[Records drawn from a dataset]
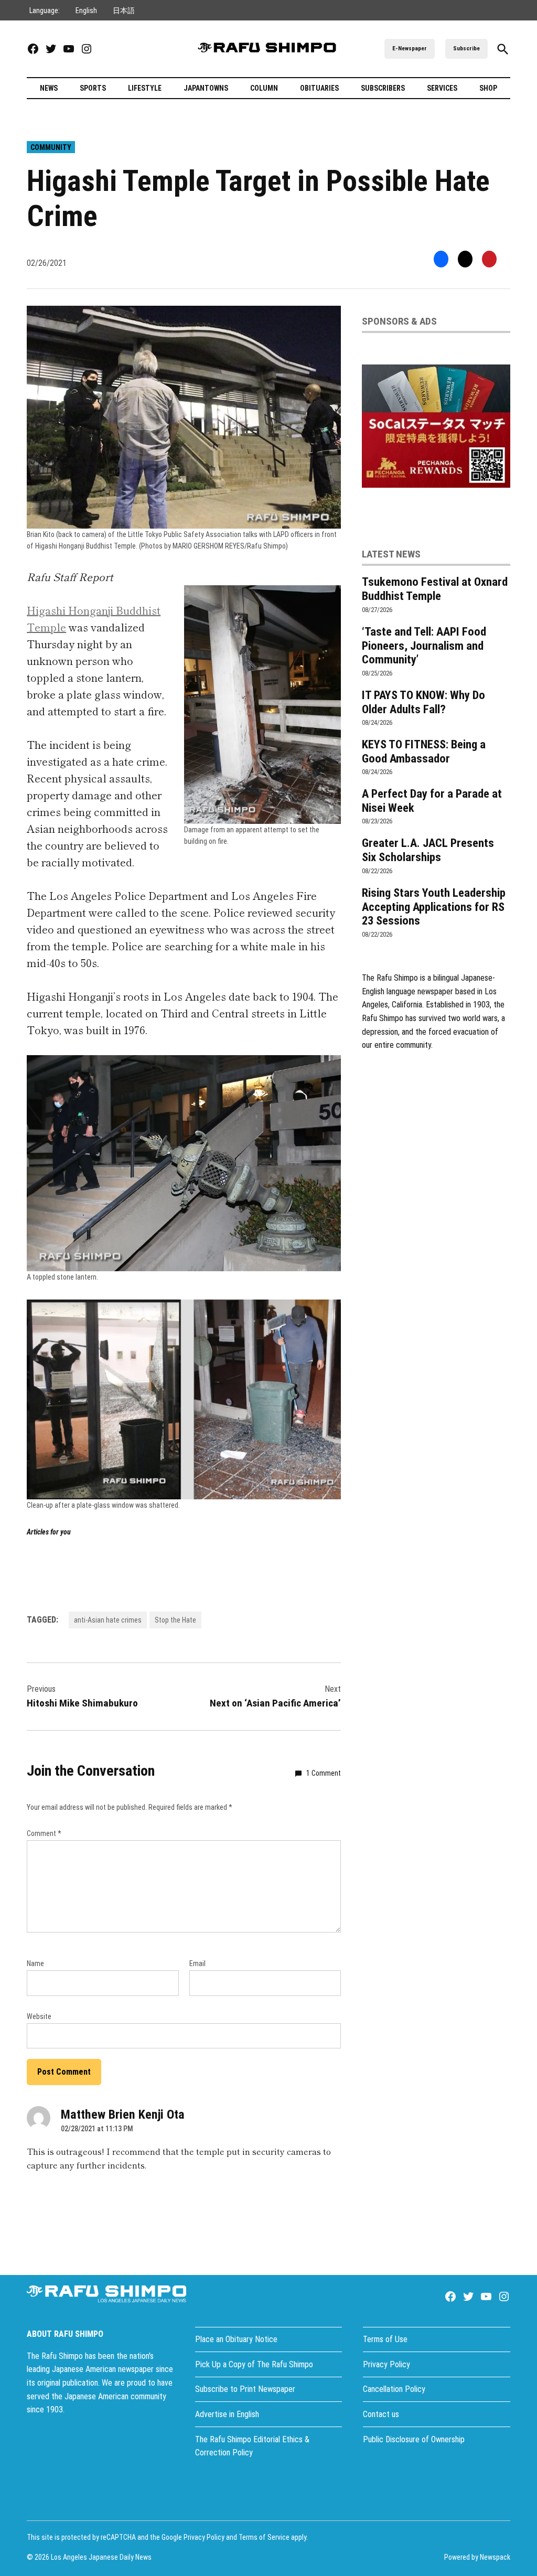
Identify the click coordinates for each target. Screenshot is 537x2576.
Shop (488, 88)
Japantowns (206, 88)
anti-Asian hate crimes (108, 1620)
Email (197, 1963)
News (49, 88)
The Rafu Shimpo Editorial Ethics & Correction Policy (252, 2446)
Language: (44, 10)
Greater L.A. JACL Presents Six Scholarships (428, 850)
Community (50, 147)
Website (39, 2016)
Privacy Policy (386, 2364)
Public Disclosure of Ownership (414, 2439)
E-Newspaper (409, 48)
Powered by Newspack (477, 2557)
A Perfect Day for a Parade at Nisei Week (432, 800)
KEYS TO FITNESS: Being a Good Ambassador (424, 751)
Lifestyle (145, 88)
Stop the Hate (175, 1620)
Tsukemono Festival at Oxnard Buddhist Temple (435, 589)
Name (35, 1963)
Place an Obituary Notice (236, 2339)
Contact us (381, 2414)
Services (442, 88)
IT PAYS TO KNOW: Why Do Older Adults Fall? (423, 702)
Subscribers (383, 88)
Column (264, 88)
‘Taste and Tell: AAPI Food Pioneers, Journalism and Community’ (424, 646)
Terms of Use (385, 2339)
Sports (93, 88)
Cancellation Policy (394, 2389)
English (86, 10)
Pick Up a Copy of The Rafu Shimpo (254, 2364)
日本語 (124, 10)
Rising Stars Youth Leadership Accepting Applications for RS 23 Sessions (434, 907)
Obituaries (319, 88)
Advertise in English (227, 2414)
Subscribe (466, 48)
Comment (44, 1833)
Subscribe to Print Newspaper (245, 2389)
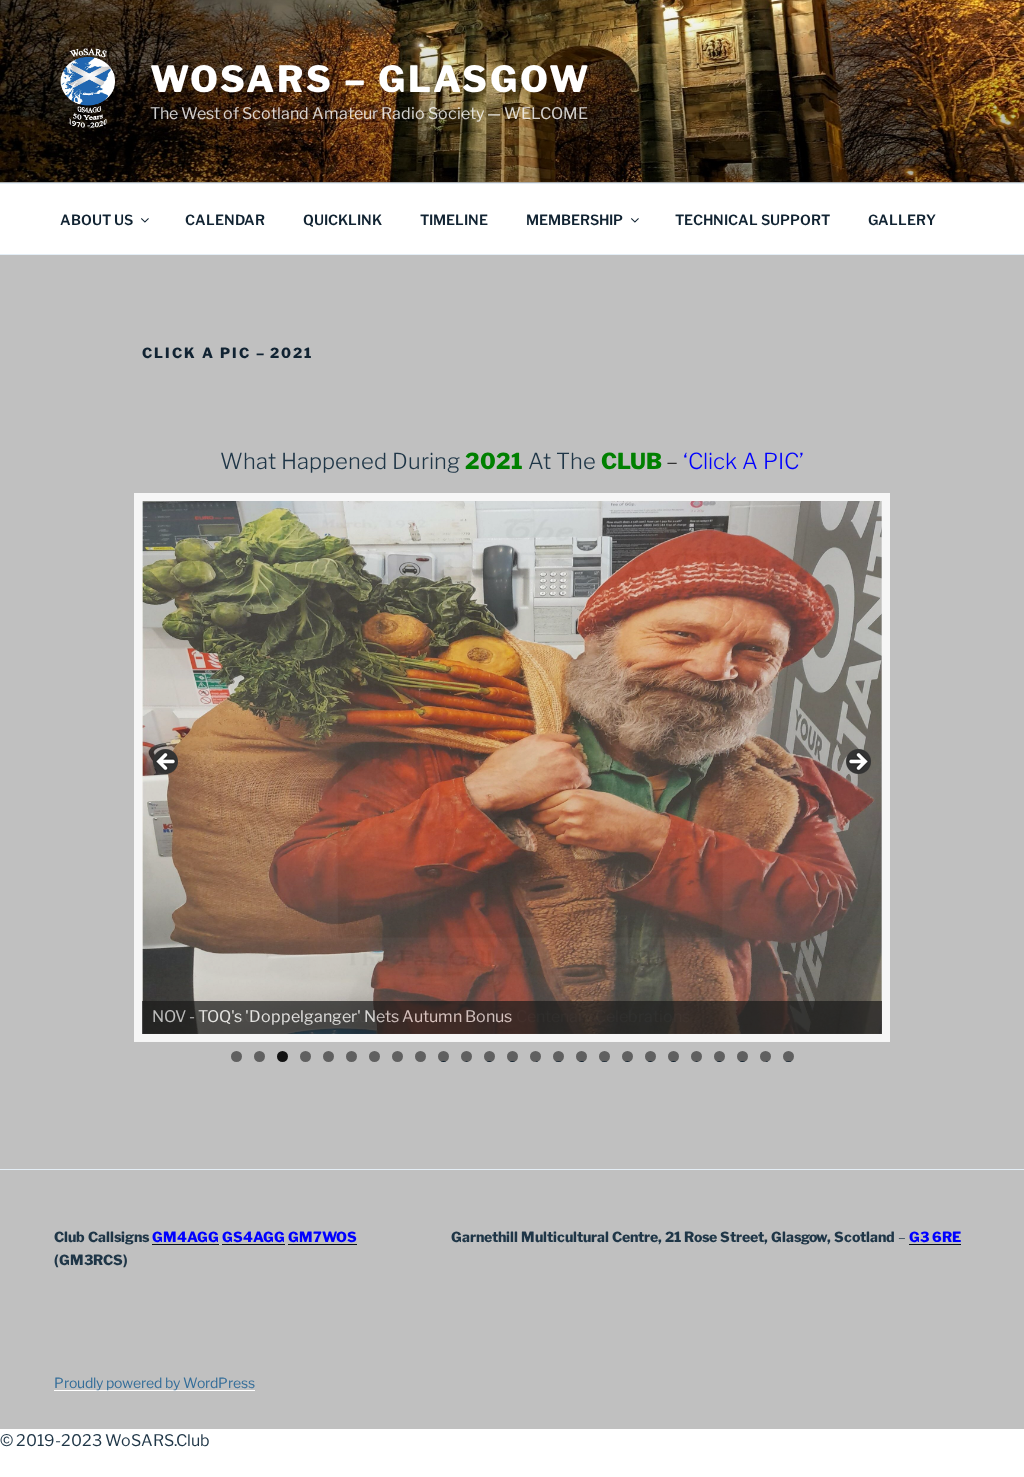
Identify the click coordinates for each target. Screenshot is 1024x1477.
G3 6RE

**WHAT IS NEEDED:** Reproduce only the lines of the records from the start up to and including the line that holds "KEYS TO FITNESS: Being"; do not carry over any picture.

**ANSWER BOX:**
Identify the click coordinates for each target. Screenshot is 537x2576.
Shop (488, 88)
Japantowns (206, 88)
anti-Asian hate crimes (108, 1620)
Email (197, 1963)
News (49, 88)
The Rafu Shimpo Editorial Ethics & Correction Policy (252, 2446)
Language: (44, 10)
Greater L.A. JACL Presents Six Scholarships (428, 850)
Community (50, 147)
Website (39, 2016)
Privacy Policy (386, 2364)
Public Disclosure of Ownership (414, 2439)
E-Newspaper (409, 48)
Powered by Newspack (477, 2557)
A Perfect Day for a Parade at Nisei Week (432, 800)
KEYS TO FITNESS: Being a Good Ambassador (424, 751)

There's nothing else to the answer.